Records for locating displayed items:
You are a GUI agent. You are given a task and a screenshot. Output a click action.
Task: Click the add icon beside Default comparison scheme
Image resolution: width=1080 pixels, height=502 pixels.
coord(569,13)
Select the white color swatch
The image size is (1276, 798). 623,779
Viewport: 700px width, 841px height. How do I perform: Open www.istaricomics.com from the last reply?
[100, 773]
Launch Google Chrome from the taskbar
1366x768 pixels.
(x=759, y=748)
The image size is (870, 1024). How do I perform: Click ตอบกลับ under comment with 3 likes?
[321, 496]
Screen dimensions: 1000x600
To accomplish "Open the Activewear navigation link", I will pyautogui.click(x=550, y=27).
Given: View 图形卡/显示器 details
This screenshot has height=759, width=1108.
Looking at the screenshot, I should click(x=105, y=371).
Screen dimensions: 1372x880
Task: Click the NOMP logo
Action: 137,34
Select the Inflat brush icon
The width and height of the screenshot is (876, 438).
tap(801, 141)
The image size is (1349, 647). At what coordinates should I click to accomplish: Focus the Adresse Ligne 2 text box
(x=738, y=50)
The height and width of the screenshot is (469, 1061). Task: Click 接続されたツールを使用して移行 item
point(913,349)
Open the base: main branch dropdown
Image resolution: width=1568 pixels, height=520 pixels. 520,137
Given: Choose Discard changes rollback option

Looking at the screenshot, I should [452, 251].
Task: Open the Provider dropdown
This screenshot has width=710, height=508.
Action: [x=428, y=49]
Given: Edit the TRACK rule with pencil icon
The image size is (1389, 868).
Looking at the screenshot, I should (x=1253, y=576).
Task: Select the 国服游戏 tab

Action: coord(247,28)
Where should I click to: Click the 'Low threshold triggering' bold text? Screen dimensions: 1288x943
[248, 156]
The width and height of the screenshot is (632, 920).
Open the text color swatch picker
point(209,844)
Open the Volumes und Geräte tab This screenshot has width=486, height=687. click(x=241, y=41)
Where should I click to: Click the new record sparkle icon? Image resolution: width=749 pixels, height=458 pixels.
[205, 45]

- [Task details]:
Pull out all of the rows above and reproduce them verbatim.

- [Written answer]:
You are a GUI agent. You are given a task and a screenshot. Output a click action.
Task: Click the add icon beside Default comparison scheme
Image resolution: width=1080 pixels, height=502 pixels.
coord(569,13)
Select the white color swatch
The image size is (1276, 798). 623,779
Viewport: 700px width, 841px height. How do I perform: Open www.istaricomics.com from the last reply?
[100, 773]
Launch Google Chrome from the taskbar
1366x768 pixels.
(x=759, y=748)
The image size is (870, 1024). How do I perform: Click ตอบกลับ under comment with 3 likes?
[321, 496]
Screen dimensions: 1000x600
To accomplish "Open the Activewear navigation link", I will pyautogui.click(x=550, y=27).
Given: View 图形卡/显示器 details
This screenshot has height=759, width=1108.
Looking at the screenshot, I should click(x=105, y=371).
Screen dimensions: 1372x880
Task: Click the NOMP logo
Action: 137,34
Select the Inflat brush icon
The width and height of the screenshot is (876, 438).
tap(801, 141)
The image size is (1349, 647). At what coordinates should I click to accomplish: Focus the Adresse Ligne 2 text box
(x=738, y=50)
The height and width of the screenshot is (469, 1061). Task: Click 接続されたツールを使用して移行 item
point(913,349)
Open the base: main branch dropdown
Image resolution: width=1568 pixels, height=520 pixels. 520,137
Given: Choose Discard changes rollback option

Looking at the screenshot, I should [452, 251].
Task: Open the Provider dropdown
This screenshot has width=710, height=508.
Action: [x=428, y=49]
Given: Edit the TRACK rule with pencil icon
The image size is (1389, 868).
Looking at the screenshot, I should (x=1253, y=576).
Task: Select the 国服游戏 tab

Action: coord(247,28)
Where should I click to: Click the 'Low threshold triggering' bold text? Screen dimensions: 1288x943
[248, 156]
The width and height of the screenshot is (632, 920).
Open the text color swatch picker
point(209,844)
Open the Volumes und Geräte tab This screenshot has width=486, height=687. click(x=241, y=41)
Where should I click to: Click the new record sparkle icon? Image resolution: width=749 pixels, height=458 pixels.
[205, 45]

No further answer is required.